Photocatalyst activated peroxymonosulfate (PMS) under visible-light irradiation to construct a photo-Fenton system has shown great application prospect for environmental remediation. In this study, MoS2/BiVO4 heterojunction nanoflowers were successfully synthesized by hydrothermal method and used to activate PMS under visible-light to achieve highly efficient degradation of bisphenol A (BPA). The constructed heterojunction showed excellent catalytic activity, which was attributed to the synergistic effect of effective separation of charge carriers and PMS activation.
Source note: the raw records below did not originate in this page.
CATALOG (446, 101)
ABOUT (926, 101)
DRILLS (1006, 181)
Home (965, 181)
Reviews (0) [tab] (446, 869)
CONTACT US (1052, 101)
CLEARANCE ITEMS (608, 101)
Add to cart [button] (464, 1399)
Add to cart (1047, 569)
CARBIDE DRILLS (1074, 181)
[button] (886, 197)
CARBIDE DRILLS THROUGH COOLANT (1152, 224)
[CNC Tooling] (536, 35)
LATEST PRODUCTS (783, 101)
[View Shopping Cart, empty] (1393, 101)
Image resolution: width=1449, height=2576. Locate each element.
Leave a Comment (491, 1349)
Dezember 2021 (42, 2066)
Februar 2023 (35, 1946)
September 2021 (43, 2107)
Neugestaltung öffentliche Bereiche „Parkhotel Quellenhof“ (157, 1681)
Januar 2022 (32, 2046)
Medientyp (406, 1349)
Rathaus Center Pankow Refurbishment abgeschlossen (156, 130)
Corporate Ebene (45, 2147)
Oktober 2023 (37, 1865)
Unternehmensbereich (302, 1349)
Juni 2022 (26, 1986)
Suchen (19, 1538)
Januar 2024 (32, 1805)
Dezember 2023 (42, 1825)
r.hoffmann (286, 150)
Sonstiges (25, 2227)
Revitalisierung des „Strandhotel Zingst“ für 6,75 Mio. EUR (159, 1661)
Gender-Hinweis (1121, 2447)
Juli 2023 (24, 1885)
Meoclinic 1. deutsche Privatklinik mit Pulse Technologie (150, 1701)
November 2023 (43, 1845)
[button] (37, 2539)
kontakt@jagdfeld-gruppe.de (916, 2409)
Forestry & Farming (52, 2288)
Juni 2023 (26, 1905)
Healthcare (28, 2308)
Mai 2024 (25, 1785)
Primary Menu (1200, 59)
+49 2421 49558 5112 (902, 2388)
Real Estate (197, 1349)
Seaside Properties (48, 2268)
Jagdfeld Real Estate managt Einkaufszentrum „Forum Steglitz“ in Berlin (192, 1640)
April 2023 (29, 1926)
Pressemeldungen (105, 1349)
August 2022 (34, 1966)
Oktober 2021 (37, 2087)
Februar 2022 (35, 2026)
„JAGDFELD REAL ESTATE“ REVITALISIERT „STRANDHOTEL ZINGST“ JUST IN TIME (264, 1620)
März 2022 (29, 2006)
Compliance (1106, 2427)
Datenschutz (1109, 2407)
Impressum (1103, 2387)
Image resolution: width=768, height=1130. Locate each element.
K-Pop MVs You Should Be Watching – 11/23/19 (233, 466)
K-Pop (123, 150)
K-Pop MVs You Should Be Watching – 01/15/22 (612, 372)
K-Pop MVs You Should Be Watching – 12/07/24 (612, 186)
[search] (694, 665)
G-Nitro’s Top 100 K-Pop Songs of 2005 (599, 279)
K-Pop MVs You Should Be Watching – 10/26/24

In the MoS2/BiVO4/PMS/vis system, 2-MoS2/BiVO4 (2-MB) exhibited the highest degradation rate constant for BPA (0.1747 min-1), which was 91.9 times of pure MoS2 and 38.0 times of pure BiVO4, respectively. The electron paramagnetic resonance (EPR) and radical quenching experiments demonstrated that the oxidative degradation of BPA was mainly participated by SO4-, OH, 1O2 and h+ active species. Through the analysis of energy band structure and element valence state of photocatalyst and the identification of reaction intermediates, the degradation mechanism and degradation pathways were proposed. In addition, MoS2/BiVO4 heterojunction showed high catalytic ability for various organic pollutants (herbicides, pesticide intermediates, antibiotics and dyes), and common anions (Cl-, SO42- and NO3-) and humic acid (HA) had little effect on its degradation efficiency. This study has provided a new solution for the use of heterojunction photocatalysts for visible-light assisted PMS activation to achieve highly efficient degradation of organic pollutants.